I’ve been at the nexus of tech and philanthropy for a long time, and wow: the coming wave of AI-fueled philanthropy gives us a real shot at ending the need for philanthropy. But only if it takes a radically different approach.
@nanransohoff did the math and estimates between $37-$100B of new philanthropy per year will come from the OpenAI Foundation, Anthropic founders, and Anthropic employees. That’s a 6-17% increase in annual U.S. philanthropy. She argues we’re not prepared to absorb it, because there aren’t enough good philanthropic opportunities.
But that's only if you inherit an assumption from earlier waves: that philanthropy should accept the current economic system as fixed and exist to plug its holes. Conservation to protect the lands the system would destroy. Malaria nets for those it leaves behind.
This new wave of capital can do something radically different: change the rules of the game, so that philanthropy is no longer necessary for a flourishing society.

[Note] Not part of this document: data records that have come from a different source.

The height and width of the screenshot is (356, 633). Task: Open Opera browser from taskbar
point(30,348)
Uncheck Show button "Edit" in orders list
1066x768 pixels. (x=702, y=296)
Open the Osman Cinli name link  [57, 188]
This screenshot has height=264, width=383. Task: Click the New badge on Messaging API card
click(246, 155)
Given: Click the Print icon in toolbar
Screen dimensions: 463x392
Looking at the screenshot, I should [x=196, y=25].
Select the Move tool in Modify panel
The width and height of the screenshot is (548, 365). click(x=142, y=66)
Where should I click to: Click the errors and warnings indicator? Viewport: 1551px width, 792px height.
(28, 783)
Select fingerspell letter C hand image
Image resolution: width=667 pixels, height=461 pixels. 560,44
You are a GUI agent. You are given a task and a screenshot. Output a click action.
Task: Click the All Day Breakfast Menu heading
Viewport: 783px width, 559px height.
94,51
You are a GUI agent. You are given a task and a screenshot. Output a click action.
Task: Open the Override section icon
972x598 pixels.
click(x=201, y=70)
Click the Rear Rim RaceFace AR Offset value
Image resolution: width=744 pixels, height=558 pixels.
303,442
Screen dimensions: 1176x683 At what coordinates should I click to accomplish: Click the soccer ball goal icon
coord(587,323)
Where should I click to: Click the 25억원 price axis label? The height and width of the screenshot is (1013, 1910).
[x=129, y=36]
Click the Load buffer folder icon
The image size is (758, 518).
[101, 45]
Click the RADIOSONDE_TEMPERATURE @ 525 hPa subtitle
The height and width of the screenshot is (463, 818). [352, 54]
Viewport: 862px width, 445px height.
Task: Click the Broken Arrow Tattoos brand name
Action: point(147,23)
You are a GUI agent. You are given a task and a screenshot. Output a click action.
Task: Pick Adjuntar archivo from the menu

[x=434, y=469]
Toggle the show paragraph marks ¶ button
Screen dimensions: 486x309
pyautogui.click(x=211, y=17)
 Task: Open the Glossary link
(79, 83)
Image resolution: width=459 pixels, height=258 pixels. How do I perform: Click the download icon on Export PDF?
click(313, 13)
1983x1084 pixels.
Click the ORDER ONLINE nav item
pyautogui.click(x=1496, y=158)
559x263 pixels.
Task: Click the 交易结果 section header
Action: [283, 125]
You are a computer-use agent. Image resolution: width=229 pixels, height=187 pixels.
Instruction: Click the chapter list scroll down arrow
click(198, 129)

You get what you incentivize. I saw Facebook turn into an addiction machine because that’s what our economic system rewards. Food is laced with sugar, trees are cut down, wages are squeezed. Because that’s what the system rewards. The things the system doesn’t reward, like clean air and water, or arts and universities, are left to the tiny sliver of the economy that is philanthropy. If the whole economy is producing the problems, no amount of traditional philanthropy can solve them.
Instead, philanthropy can catalyze a democratic economy that’s aligned with the public interest. Where the whole economy works in service to the things currently left to philanthropy. And because AI will supercharge whatever economy it lives within, aligning the economy is essential to aligning AI.
I’ve invested more than $100M of my own money into this work via my non-profit
@oneproject. They’ve funded 80 organizations that have generated 400 policy victories, moved $2B of capital into community control, and more. Which is how I know that the field of economic democracy can absorb vastly more money: Nearly every day, we come across great organizations and talent that could be highly effective if only they had the money.
The most ambitious thing this wave could do isn't to get better at the endless fight for good. It's to actually win. To dare to win the structural changes that create a better world, rather than playing eternal crisis whack-a-mole.
If you’re about to join this new philanthropic (phil-Anthropic?) class, winning economic democracy is the most leveraged thing your philanthropy can possibly do, because it ends the need for philanthropy.
Philanthropy has always treated symptoms. The AI wave should cure the disease.